I AM CUBA (SOY CUBA) is one of the landmarks of world cinema, first revealed to American audiences 30 years after its production. Soviet director Mikhail Kalatozov, born in Georgia and praised for THE CRANES ARE FLYING (1957), set out to create a Cuban film as powerful as Eisenstein’s BATTLESHIP POTEMKIN, a rallying point for a nascent revolution.
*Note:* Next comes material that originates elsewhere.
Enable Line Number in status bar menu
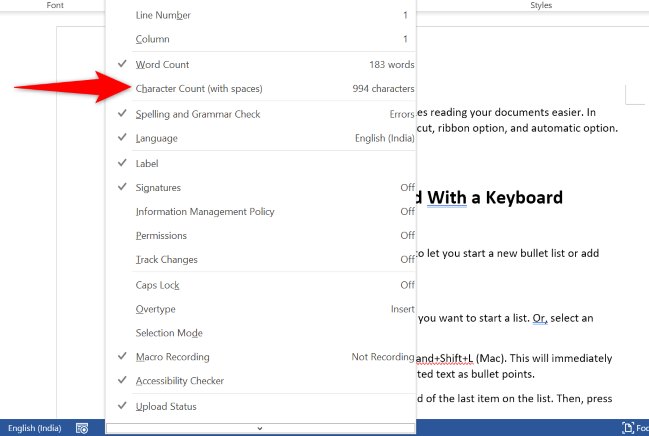Image resolution: width=649 pixels, height=436 pixels. click(x=163, y=15)
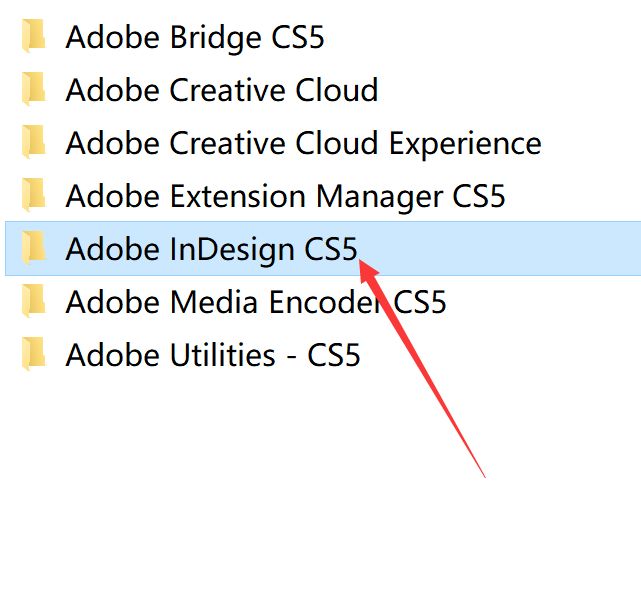
Task: Click the Adobe InDesign CS5 folder icon
Action: click(x=35, y=248)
With a script by the Soviet Union’s internationally famed poet Yevgeni Yevtushenko and Cuban author Enrique Pineda Barnet, the film is divided into four sections: “Ugly American” tourists taking advantage of Cuban women’s poverty, the anguish of a tenant farmer whose land has been sold to the United Fruit Company, the optimistic actions of a student revolutionary, and the decision by another peasant to join the revolutionary forces after his home has been destroyed by government planes.

 

Mikhail Kalatozov’s wildly mobile, hallucinatory film was initially rejected by both Cuban and Soviet officials for excessive naiveté and an insufficiently revolutionary spirit, and went largely disregarded and almost unknown for nearly 30 years. That all changed in the early nineties—a remarkable era in film culture, chock full of rediscoveries—when Tom Luddy programmed it at the Telluride Film Festival, and Martin Scorsese and Francis Ford Coppola co-presented a Milestone Films release. I AM CUBA is a one-of-a-kind film experience, a visually mind-bending bolt from the historical blue.